Records supplied
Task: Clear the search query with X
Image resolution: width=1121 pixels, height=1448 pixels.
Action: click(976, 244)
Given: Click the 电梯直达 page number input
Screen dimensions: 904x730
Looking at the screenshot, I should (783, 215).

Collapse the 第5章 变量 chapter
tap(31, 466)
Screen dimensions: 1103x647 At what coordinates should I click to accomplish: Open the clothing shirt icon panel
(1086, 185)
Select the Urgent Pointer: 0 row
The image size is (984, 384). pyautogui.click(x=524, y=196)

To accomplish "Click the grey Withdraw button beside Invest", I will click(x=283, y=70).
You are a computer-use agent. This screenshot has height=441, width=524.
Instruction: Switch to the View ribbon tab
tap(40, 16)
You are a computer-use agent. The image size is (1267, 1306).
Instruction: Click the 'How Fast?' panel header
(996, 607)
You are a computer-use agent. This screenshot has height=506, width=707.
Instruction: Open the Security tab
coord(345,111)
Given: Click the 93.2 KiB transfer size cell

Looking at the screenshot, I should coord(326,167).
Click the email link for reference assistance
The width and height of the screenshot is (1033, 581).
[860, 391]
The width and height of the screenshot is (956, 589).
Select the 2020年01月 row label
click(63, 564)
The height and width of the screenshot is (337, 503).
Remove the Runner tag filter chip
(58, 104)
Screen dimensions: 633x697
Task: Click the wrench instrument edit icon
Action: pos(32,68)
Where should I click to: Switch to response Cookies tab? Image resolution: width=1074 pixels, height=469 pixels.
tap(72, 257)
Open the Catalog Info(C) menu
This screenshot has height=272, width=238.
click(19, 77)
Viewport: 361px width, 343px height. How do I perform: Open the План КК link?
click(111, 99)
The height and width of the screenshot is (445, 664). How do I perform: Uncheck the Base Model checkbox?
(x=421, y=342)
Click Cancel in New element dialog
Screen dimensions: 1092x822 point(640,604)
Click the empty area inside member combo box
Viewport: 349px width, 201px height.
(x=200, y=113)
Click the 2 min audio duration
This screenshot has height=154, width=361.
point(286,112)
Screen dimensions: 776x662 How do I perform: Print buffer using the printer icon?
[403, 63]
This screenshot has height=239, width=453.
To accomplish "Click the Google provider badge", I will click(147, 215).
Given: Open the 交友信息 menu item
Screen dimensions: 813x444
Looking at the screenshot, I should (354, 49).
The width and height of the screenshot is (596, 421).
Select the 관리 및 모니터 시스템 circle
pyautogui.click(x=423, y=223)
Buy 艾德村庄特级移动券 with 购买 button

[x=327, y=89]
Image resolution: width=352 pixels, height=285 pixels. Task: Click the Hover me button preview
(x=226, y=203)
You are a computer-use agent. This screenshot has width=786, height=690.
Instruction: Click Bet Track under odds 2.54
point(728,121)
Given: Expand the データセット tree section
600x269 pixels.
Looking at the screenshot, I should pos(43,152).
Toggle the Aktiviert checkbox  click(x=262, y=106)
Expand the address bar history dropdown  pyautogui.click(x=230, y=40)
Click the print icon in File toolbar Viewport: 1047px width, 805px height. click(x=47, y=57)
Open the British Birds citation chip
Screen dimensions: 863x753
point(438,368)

Your assignment
Return all lines from the material that contain "will".

Response to this task
To accomplish "Click the grey Withdraw button beside Invest", I will click(x=283, y=70).
To accomplish "Click the Google provider badge", I will click(147, 215).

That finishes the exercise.